┌──

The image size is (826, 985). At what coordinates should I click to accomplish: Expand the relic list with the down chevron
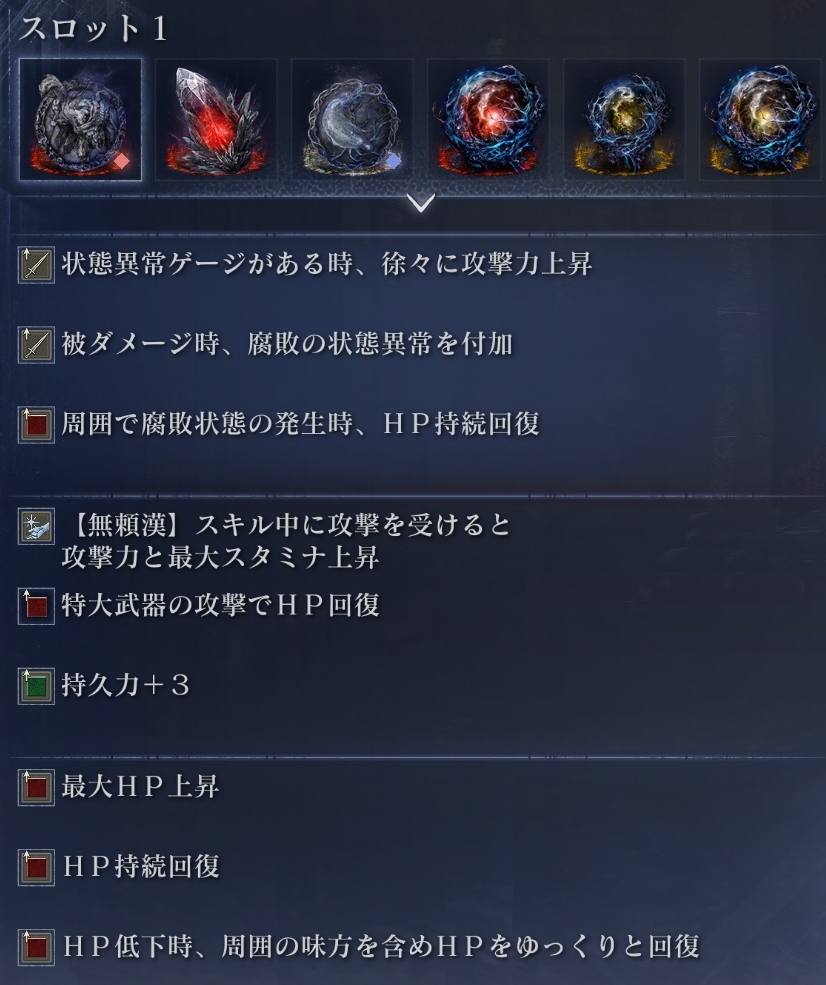click(421, 203)
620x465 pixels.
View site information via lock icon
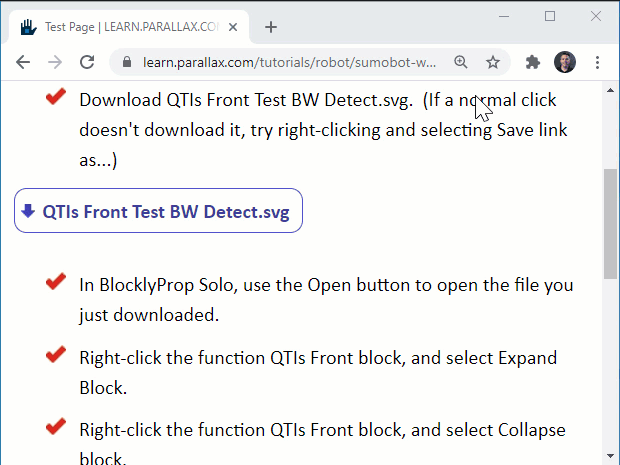[127, 62]
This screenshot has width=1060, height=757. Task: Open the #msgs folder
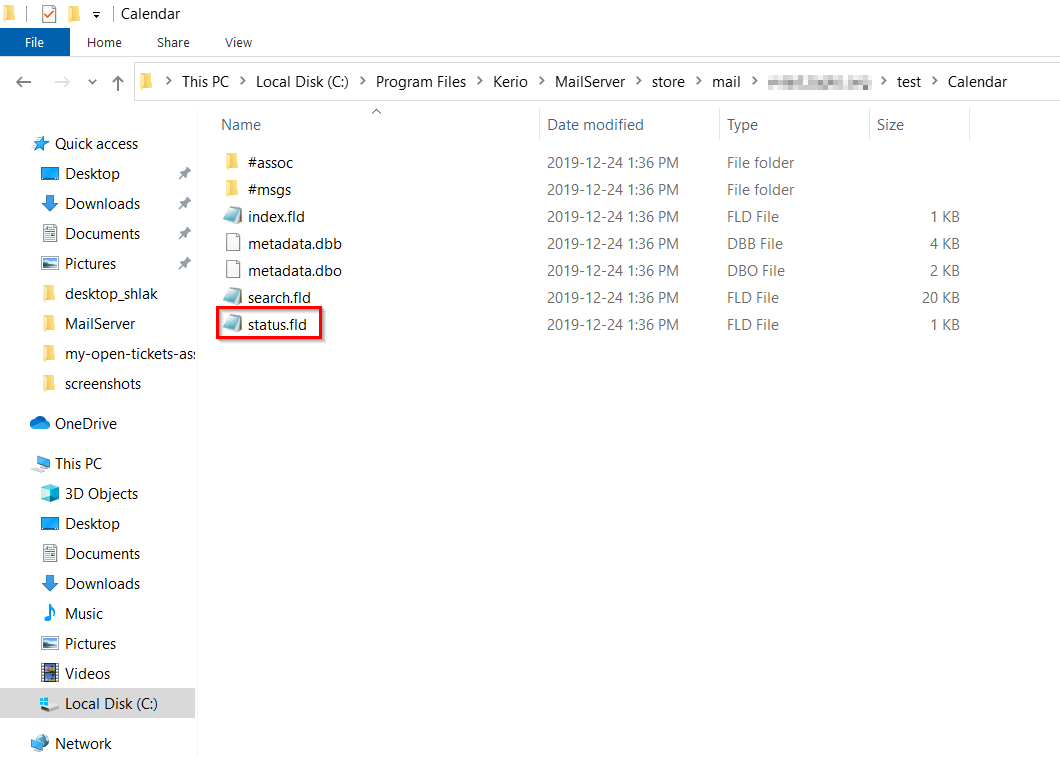[x=269, y=189]
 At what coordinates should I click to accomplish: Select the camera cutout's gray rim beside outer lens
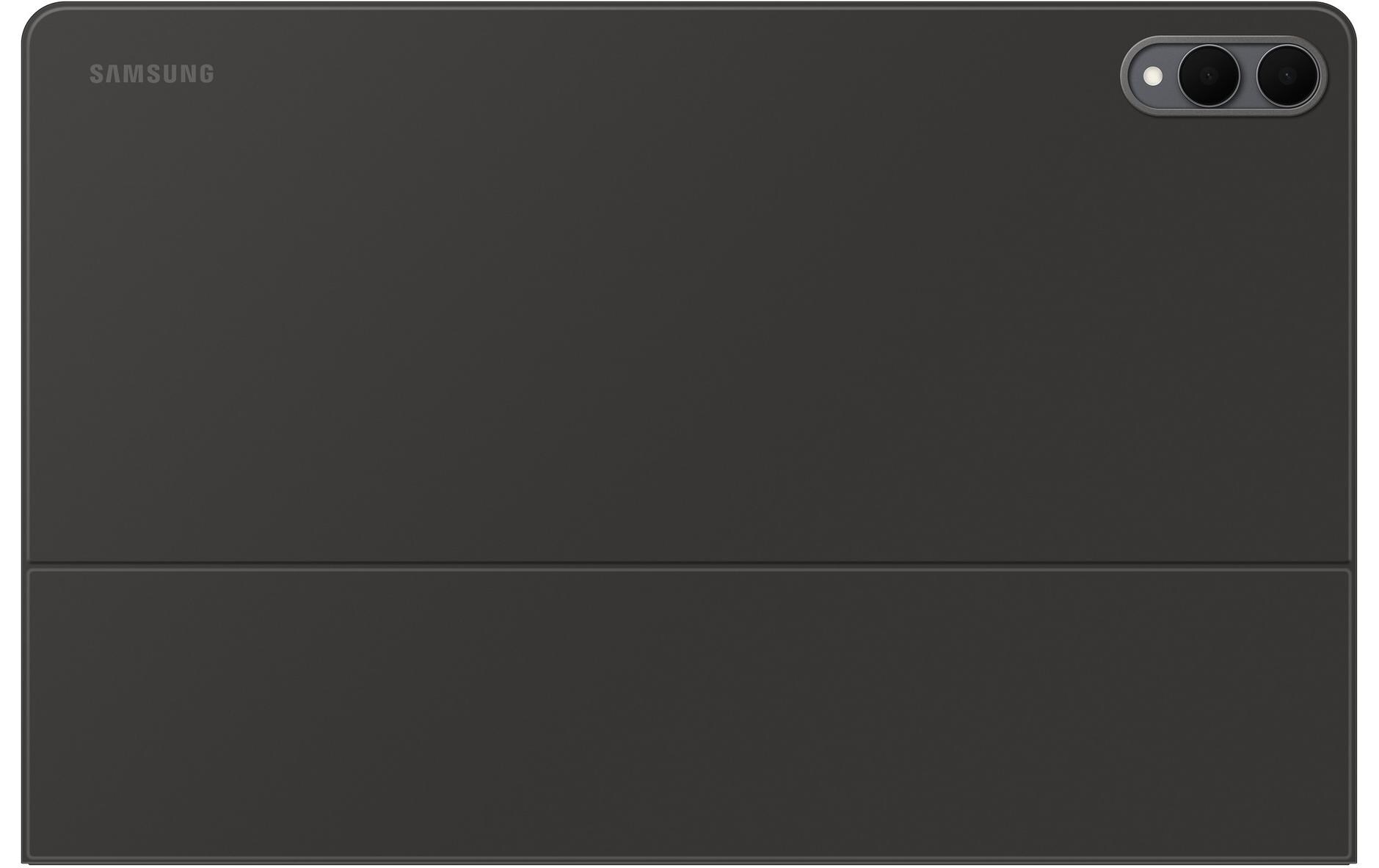click(1322, 75)
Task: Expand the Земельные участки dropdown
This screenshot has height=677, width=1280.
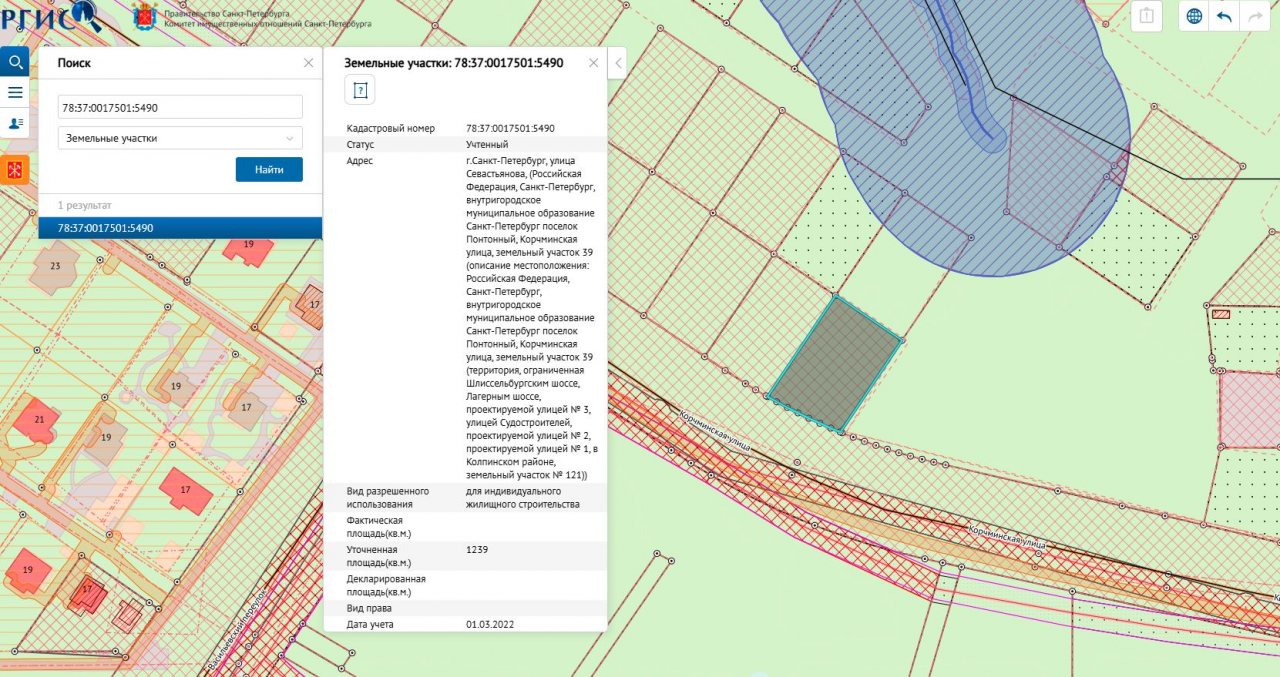Action: point(180,138)
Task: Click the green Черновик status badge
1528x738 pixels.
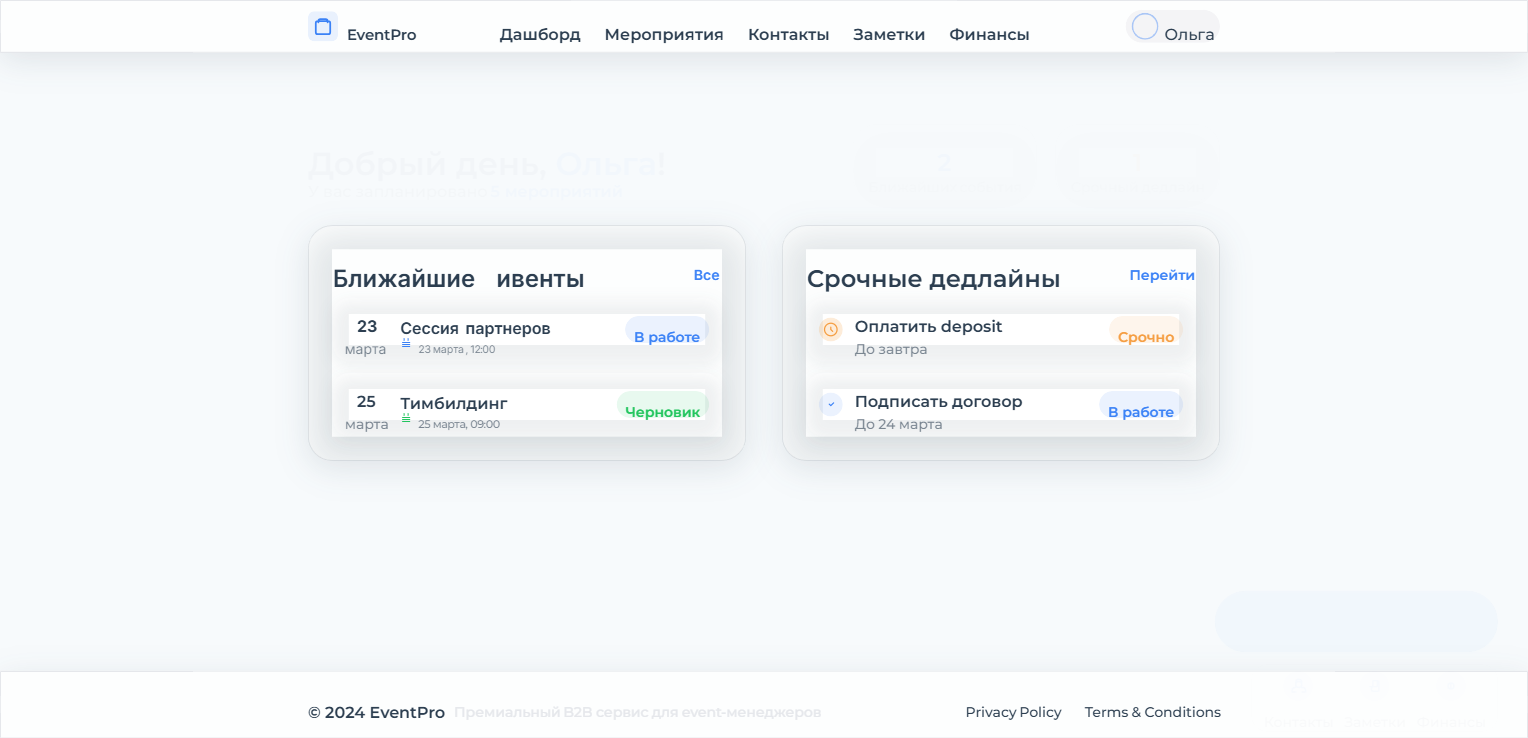Action: pyautogui.click(x=662, y=411)
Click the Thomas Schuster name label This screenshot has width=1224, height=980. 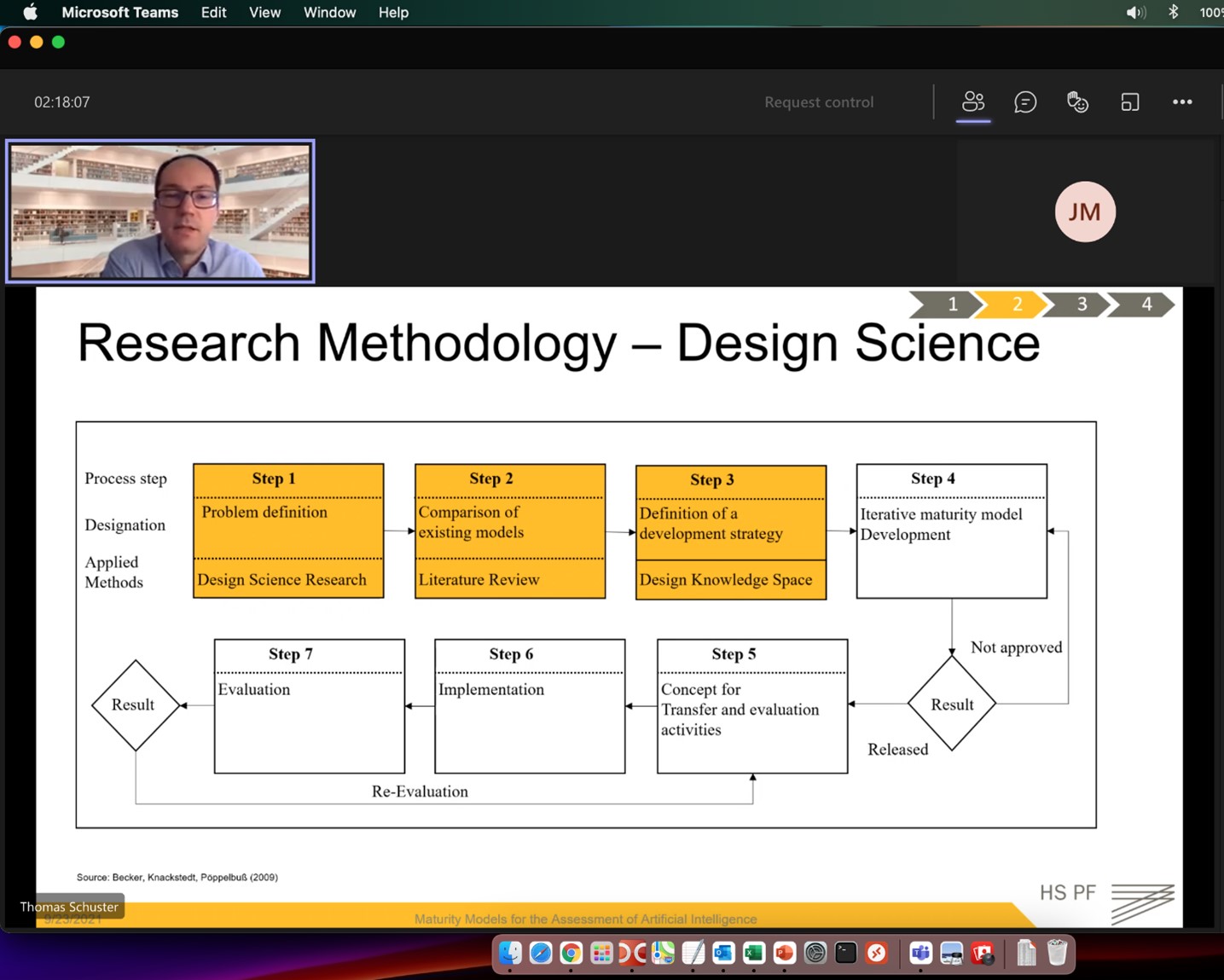(70, 907)

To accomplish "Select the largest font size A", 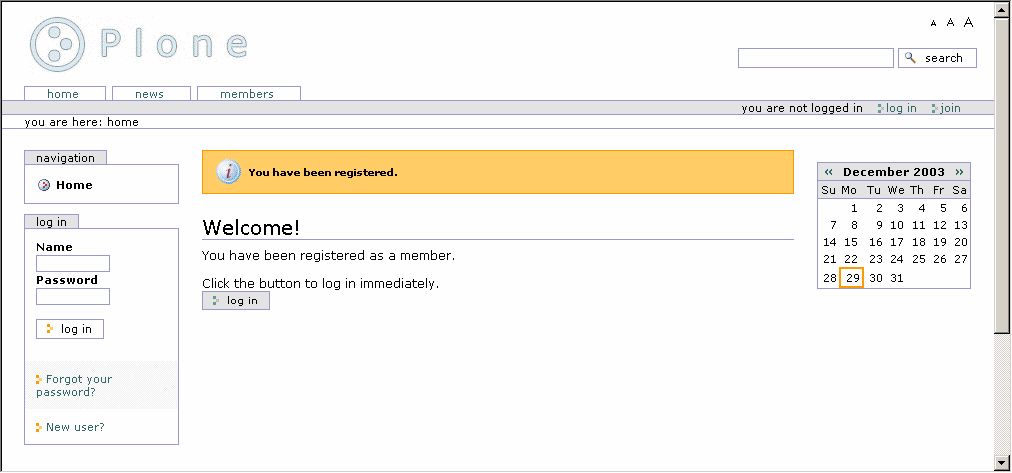I will pyautogui.click(x=968, y=22).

└──

→ **EXERCISE**:
Pictures stay out. Repeat only the lines from the beginning of the data through the line that has "Task: Click the green Черновик status badge".

→ **SOLUTION BELOW**:
The image size is (826, 985). At what coordinates should I click to accomplish: Expand the relic list with the down chevron
click(421, 203)
620x465 pixels.
View site information via lock icon
[127, 62]
This screenshot has width=1060, height=757. Task: Open the #msgs folder
[x=269, y=189]
 At what coordinates should I click to accomplish: Select the camera cutout's gray rim beside outer lens
click(1322, 75)
Task: Expand the Земельные участки dropdown
This screenshot has height=677, width=1280.
Action: point(180,138)
Task: Click the green Черновик status badge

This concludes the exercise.